In: Accounting
Which of the following items creates complications related to revenue recognition?
Select one:
A. Bonuses tied to sales goals
B. Long-term construction contracts
C. Multiple element sales contracts
D. Consignment goods
E. All of the above
2)
The year-end Year 2 financial statements for Grandier Inc.,
report net sales of $117,351 million, net operating profit after
tax of $4,687 million, net operating assets of $39,502 million. The
year-end Year 1 balance sheet reports net operating assets of
$42,683 million.
The company’s year-end Year 2 net operating asset turnover
is:
Select one:
a. 2.97
b. 2.86
c. 11.9%
d. 11.4%
e. There is not enough information to calculate the ratio.

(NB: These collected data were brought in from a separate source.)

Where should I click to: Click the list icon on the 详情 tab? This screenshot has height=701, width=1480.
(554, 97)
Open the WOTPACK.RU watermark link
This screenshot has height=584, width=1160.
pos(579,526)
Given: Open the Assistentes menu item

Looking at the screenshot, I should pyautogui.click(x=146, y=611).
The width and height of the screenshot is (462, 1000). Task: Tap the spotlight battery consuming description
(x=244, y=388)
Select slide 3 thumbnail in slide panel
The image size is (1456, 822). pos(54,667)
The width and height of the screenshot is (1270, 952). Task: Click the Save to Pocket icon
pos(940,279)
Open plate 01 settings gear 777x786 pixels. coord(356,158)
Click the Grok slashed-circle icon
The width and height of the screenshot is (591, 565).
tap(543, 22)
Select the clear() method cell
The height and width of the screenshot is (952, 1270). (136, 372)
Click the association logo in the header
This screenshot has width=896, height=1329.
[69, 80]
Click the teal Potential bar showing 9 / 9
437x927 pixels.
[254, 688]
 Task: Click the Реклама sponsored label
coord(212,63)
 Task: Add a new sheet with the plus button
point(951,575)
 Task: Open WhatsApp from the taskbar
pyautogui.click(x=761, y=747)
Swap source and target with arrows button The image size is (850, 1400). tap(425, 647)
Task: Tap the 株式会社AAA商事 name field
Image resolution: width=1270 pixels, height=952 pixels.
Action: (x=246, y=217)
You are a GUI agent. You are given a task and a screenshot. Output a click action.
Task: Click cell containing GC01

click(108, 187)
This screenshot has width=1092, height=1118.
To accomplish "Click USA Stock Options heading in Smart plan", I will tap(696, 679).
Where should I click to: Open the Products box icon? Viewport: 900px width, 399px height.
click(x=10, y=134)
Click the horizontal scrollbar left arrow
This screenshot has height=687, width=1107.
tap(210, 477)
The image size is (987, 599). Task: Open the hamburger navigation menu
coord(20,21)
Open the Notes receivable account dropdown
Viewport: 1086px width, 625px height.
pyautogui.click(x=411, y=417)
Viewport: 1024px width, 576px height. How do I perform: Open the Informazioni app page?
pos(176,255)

1. Revenue recognition is a Generally Accepted Accounting Principle that identifies when revenue is exactly recognized. For example, sale and cash received for sale. But there are some complications when there is a time lag between production period and sales period. These are
A. Bonus tied to sales goals--like offering incentives and perks for the goals achieved
B. Long term construction contracts like construction of Aircraft
C. Multiple element sale contracts like technology companies providing hardware, software, upgrades, servicing and warrant all in one which are interdependent
D. Consignment goods
Thus the correct option is E -- all of the above as these create complications in revenue recognition.
2.Formula for operating assets turnover ratio is Net Sales / Net Average Assets
Average assets = (Assets at the beginning of the year + Assets at the ending year) / 2
= ($42,683 + $29,502) / 2 = 82185 / 2 = $41,092.5
Net sales = $117,351
Assets turnover ratio = 117,351 / 41,092.5 = 2.86(rounded of to 2 decimal places)
Net operating profit is not considered here as turnover is based on sales.